- Activity -
Set down exactly the lines from the one containing "Open THE FIRST SLAM DUNK product link" to the final line of the records below, with every picture omitted.

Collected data
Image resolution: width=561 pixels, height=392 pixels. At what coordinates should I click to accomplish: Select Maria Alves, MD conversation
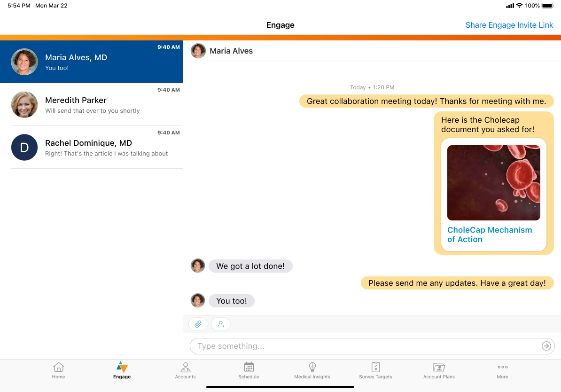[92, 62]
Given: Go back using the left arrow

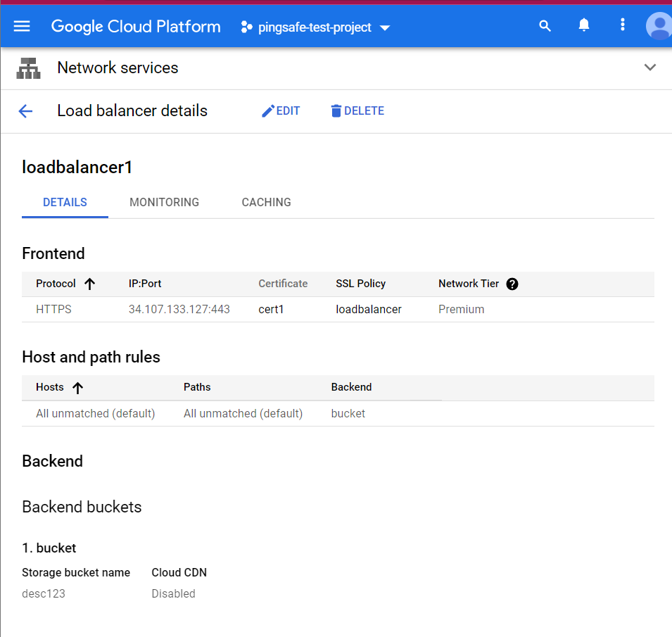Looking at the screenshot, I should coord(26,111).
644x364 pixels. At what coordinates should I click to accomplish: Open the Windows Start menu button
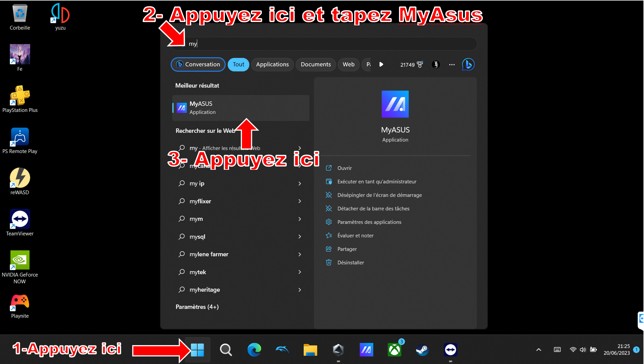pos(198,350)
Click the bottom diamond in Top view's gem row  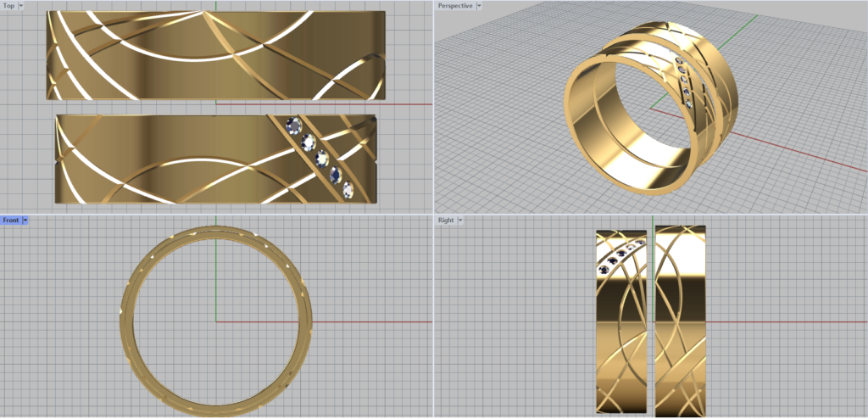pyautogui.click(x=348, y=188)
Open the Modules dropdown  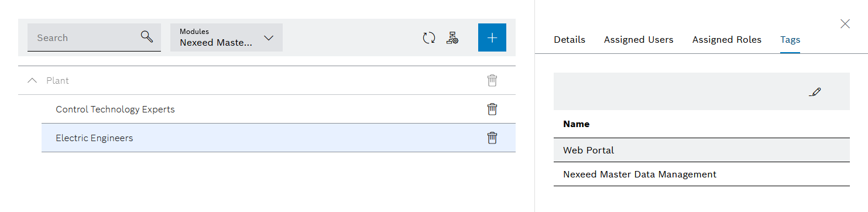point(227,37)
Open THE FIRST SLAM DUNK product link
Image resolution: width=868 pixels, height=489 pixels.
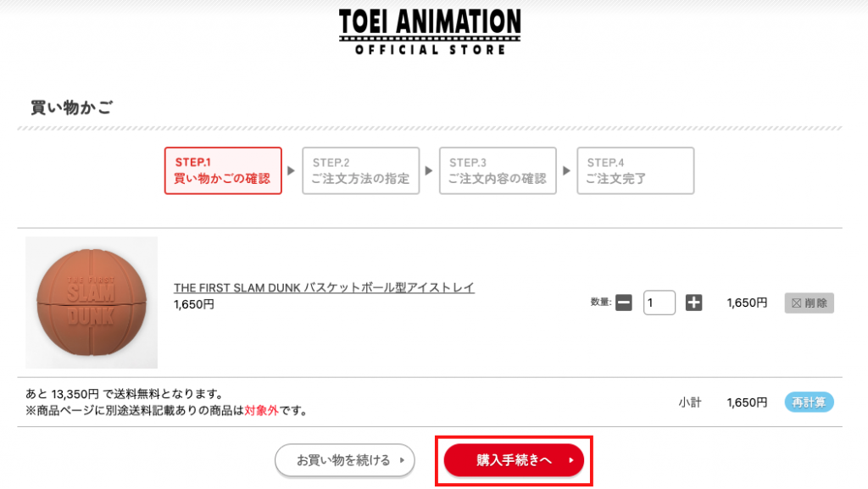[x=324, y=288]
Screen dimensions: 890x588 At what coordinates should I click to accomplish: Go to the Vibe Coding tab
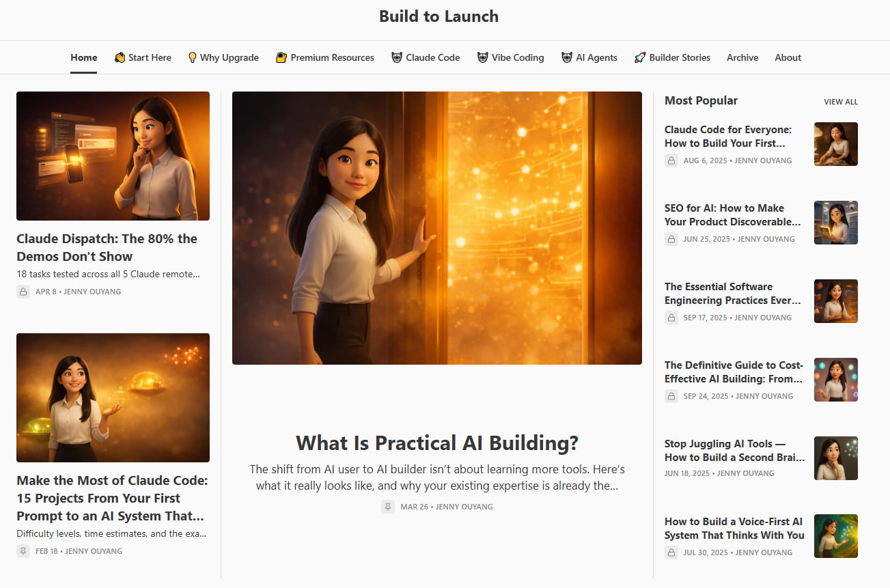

- Result of this exercise -
Open THE FIRST SLAM DUNK product link
Image resolution: width=868 pixels, height=489 pixels.
[x=324, y=288]
Screen dimensions: 890x588 At what coordinates should I click to accomplish: Go to the Vibe Coding tab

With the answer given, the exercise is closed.